HÔTEL DU NORD (Marcel Carné, F 1938, 5. & 14.5.) Ein Hotel im Nordosten von Paris direkt am Canal Saint-Martin. Während mit Gästen und Familienmitgliedern eine Erstkommunion gefeiert wird, nimmt ein junges Paar ein Zimmer mit der Absicht, sich gemeinsam umzubringen. Der Plan scheitert und nach einem Krankenhausaufenthalt wird die junge Frau Zimmermädchen im Hotel, wo sich ihr Lebensweg mit dem der Hotelgäste kreuzt. Die Charakterzeichnungen eines überzeugenden Ensembles (Arletty, Louis Jouvet) und die Echtheit des Milieus machen HÔTEL DU NORD zu einem der wichtigsten Filme des poetischen Realismus im französischen Kino der 30er Jahre.
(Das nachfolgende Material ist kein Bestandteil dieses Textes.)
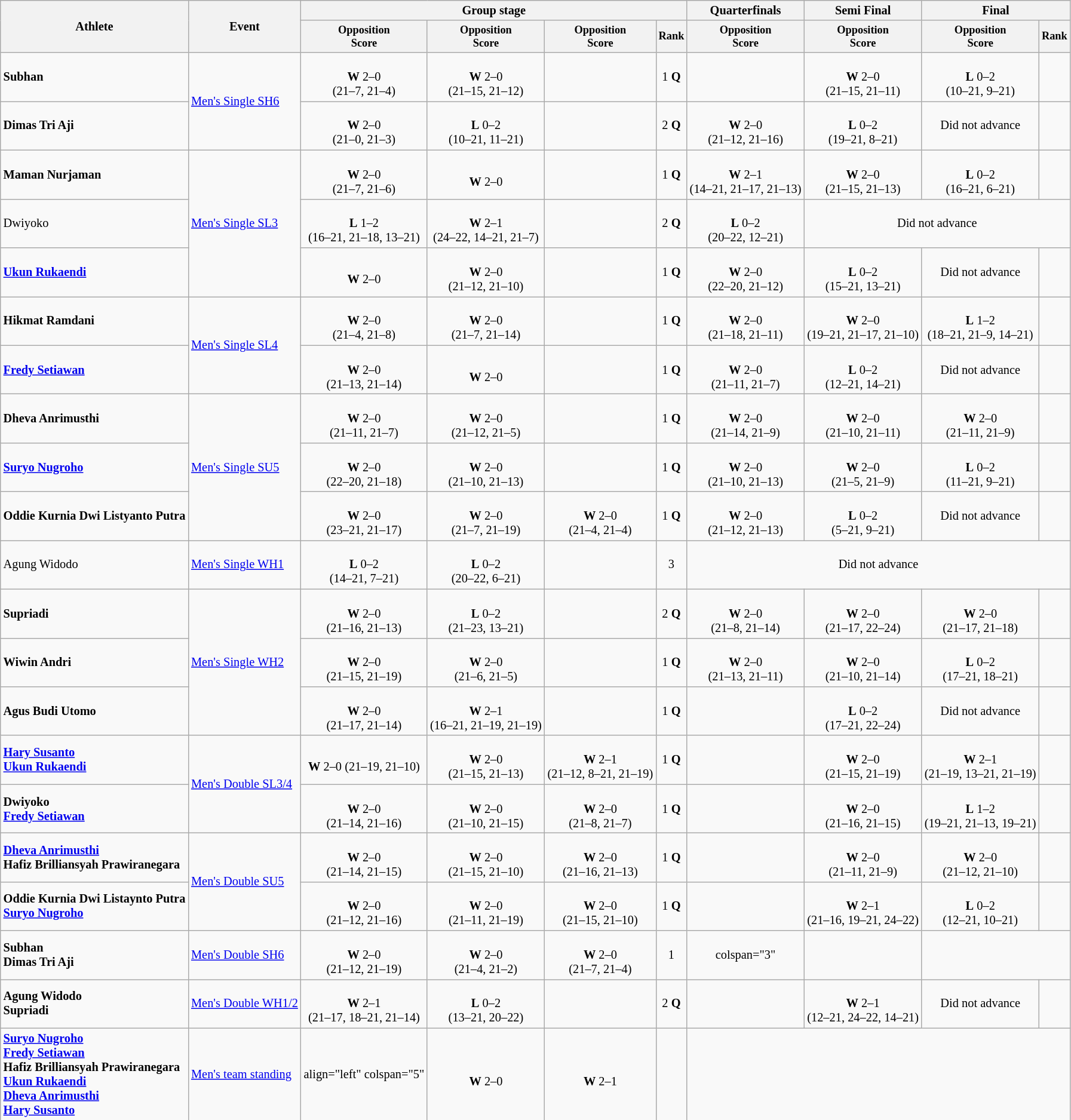
L 0–2(10–21, 11–21) (486, 125)
Men's Single SH6 (245, 102)
Men's Single WH2 (245, 662)
W 2–0(21–7, 21–6) (364, 174)
W 2–0 (21–18, 21–11) (745, 321)
W 2–0(21–17, 22–24) (863, 613)
Ukun Rukaendi (94, 272)
W 2–1(21–19, 13–21, 21–19) (981, 760)
Subhan (94, 77)
Men's Single WH1 (245, 564)
W 2–0 (22–20, 21–12) (745, 272)
Maman Nurjaman (94, 174)
W 2–0(21–0, 21–3) (364, 125)
Fredy Setiawan (94, 370)
W 2–0(21–11, 21–7) (364, 418)
W 2–0(21–8, 21–14) (745, 613)
W 2–0(21–15, 21–11) (863, 77)
L 0–2 (19–21, 8–21) (863, 125)
W 2–1 (600, 1074)
DwiyokoFredy Setiawan (94, 809)
L 0–2(10–21, 9–21) (981, 77)
L 0–2(13–21, 20–22) (486, 1004)
W 2–1(21–16, 19–21, 24–22) (863, 906)
W 2–0 (21–12, 21–10) (486, 272)
Agus Budi Utomo (94, 711)
Athlete (94, 26)
W 2–0 (21–13, 21–14) (364, 370)
L 1–2(16–21, 21–18, 13–21) (364, 223)
L 0–2(17–21, 22–24) (863, 711)
L 0–2(5–21, 9–21) (863, 516)
W 2–0 (21–15, 21–13) (863, 174)
L 0–2(20–22, 6–21) (486, 564)
W 2–0(21–6, 21–5) (486, 662)
1 (671, 955)
W 2–0 (21–11, 21–7) (745, 370)
W 2–0(21–12, 21–5) (486, 418)
W 2–1(16–21, 21–19, 21–19) (486, 711)
W 2–0(21–10, 21–15) (486, 809)
Wiwin Andri (94, 662)
Men's Single SL4 (245, 345)
Quarterfinals (745, 10)
W 2–0(21–15, 21–13) (486, 760)
Suryo NugrohoFredy SetiawanHafiz Brilliansyah PrawiranegaraUkun RukaendiDheva AnrimusthiHary Susanto (94, 1074)
Final (996, 10)
W 2–0(21–17, 21–18) (981, 613)
Hary SusantoUkun Rukaendi (94, 760)
W 2–1(21–12, 8–21, 21–19) (600, 760)
L 0–2(17–21, 18–21) (981, 662)
L 0–2 (20–22, 12–21) (745, 223)
W 2–0(21–4, 21–4) (600, 516)
W 2–0(21–13, 21–11) (745, 662)
Men's Double SH6 (245, 955)
W 2–0(23–21, 21–17) (364, 516)
Oddie Kurnia Dwi Listyanto Putra (94, 516)
Men's team standing (245, 1074)
Agung Widodo (94, 564)
L 0–2(14–21, 7–21) (364, 564)
3 (671, 564)
Event (245, 26)
L 0–2 (15–21, 13–21) (863, 272)
W 2–0(21–12, 21–16) (364, 906)
W 2–0(21–16, 21–15) (863, 809)
W 2–0(21–10, 21–11) (863, 418)
W 2–0(21–4, 21–2) (486, 955)
W 2–0(21–12, 21–13) (745, 516)
L 0–2(12–21, 10–21) (981, 906)
W 2–0(21–10, 21–14) (863, 662)
W 2–0(21–5, 21–9) (863, 467)
align="left" colspan="5" (364, 1074)
Group stage (494, 10)
W 2–0(21–14, 21–16) (364, 809)
W 2–0(21–14, 21–9) (745, 418)
W 2–0(21–8, 21–7) (600, 809)
Men's Double WH1/2 (245, 1004)
W 2–0(21–4, 21–8) (364, 321)
W 2–0 (21–12, 21–16) (745, 125)
Semi Final (863, 10)
Men's Double SU5 (245, 882)
W 2–0(21–7, 21–14) (486, 321)
W 2–0(21–12, 21–10) (981, 857)
Agung WidodoSupriadi (94, 1004)
Men's Single SU5 (245, 467)
W 2–1 (14–21, 21–17, 21–13) (745, 174)
Men's Double SL3/4 (245, 784)
L 1–2 (18–21, 21–9, 14–21) (981, 321)
Men's Single SL3 (245, 223)
W 2–0 (19–21, 21–17, 21–10) (863, 321)
L 0–2(11–21, 9–21) (981, 467)
Dheva AnrimusthiHafiz Brilliansyah Prawiranegara (94, 857)
colspan="3" (745, 955)
Suryo Nugroho (94, 467)
Dwiyoko (94, 223)
Dheva Anrimusthi (94, 418)
L 1–2(19–21, 21–13, 19–21) (981, 809)
W 2–0(21–14, 21–15) (364, 857)
L 0–2 (16–21, 6–21) (981, 174)
L 0–2(21–23, 13–21) (486, 613)
W 2–1(21–17, 18–21, 21–14) (364, 1004)
W 2–0(21–7, 21–19) (486, 516)
W 2–1(24–22, 14–21, 21–7) (486, 223)
W 2–0(21–12, 21–19) (364, 955)
W 2–0(21–15, 21–12) (486, 77)
W 2–0 (21–19, 21–10) (364, 760)
SubhanDimas Tri Aji (94, 955)
Supriadi (94, 613)
W 2–0(22–20, 21–18) (364, 467)
L 0–2 (12–21, 14–21) (863, 370)
Dimas Tri Aji (94, 125)
W 2–0(21–17, 21–14) (364, 711)
W 2–0(21–11, 21–19) (486, 906)
Oddie Kurnia Dwi Listaynto PutraSuryo Nugroho (94, 906)
W 2–1(12–21, 24–22, 14–21) (863, 1004)
Hikmat Ramdani (94, 321)
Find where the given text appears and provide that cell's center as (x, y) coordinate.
REJS (Der Ausflug, Marek Piwowski, Polen 1970, 8. & 30.5.) Eine Dampferfahrt auf der Weichsel. Ein Mann schleicht sich ohne Fahrschein ein und lässt sich zum Vorsitzenden des Vergnügungskomitees wählen, womit ein Reigen von absurden Versammlungen, Beschlüssen, Wahlvorgängen und verordneten Freizeitaktivitäten eröffnet wird. Das Ensemble der Passagiere besteht aus Archetypen der polnisch-sozialistischen Gesellschaft, die die surrealen Situationen mit Genuss durchspielen. REJS ist eine glänzende Satire auf das Kleinbürgertum – nicht nur in Polen. Mitten im Kommunismus nahm der Film nur mit Mühe die Hürden der Zensur. Heute besitzt er in Polen Kultstatus und ist so berühmt, "dass in den Studentenclubs meist eine japanische Synchronfassung gezeigt wird: Jeder kennt die Dialoge!" (Helmut Höge) SHORT CUTS (Robert Altman, USA 1993, 9. & 27.5.) Kunstvoll verwebt Altman Fragmente aus dem Leben von 22 Protagonisten – Figuren aus allen Gesellschaftsschichten Los Angeles' – zu einem bis in die kleinsten Nebenrollen glänzend besetzten Mosaikfilm, dessen Ensemble mehrfach für seine schauspielerische Gemeinschaftsleistung ausgezeichnet wurde. Entstanden ist ein beeindruckendes Puzzle aus Erzählvignetten: ein apokalyptisches Monumentalgemälde zwischen Tragödie und Satire, ein südkalifornisches Sittenbild des ausgehenden 20. Jahrhunderts. DAYS OF BEING WILD (A fei jing juen, Wong Kar-Wai, Hongkong 1991, 10. & 22.5.) In der zweiten Regiearbeit Wong Kar-Wais sind alle für sein Werk wichtigen Motive schon angelegt: die meist vergebliche Suche nach Liebe, die alles durchdringende Einsamkeit und das Element der Zeit. Im Zentrum des aus lose miteinander verwobenen Episoden bestehenden Films steht der junge, verwöhnte Yuddy, der seine Zeit mit sexuellen Abenteuern totschlägt. Er erfährt, dass er adoptiert wurde und macht sich auf, seine leibliche Mutter zu suchen. Atmosphärisch dicht entwirft Wong Kar-Wai das Bild einer verlorenen Generation um 1960 in Hongkong. Sechs der populärsten Stars der Zeit bildeten den Cast: Leslie Cheung, Andy Lau, Maggie Cheung, Carina Lau, Jacky Cheung und Tony Leung Chiu-Wai.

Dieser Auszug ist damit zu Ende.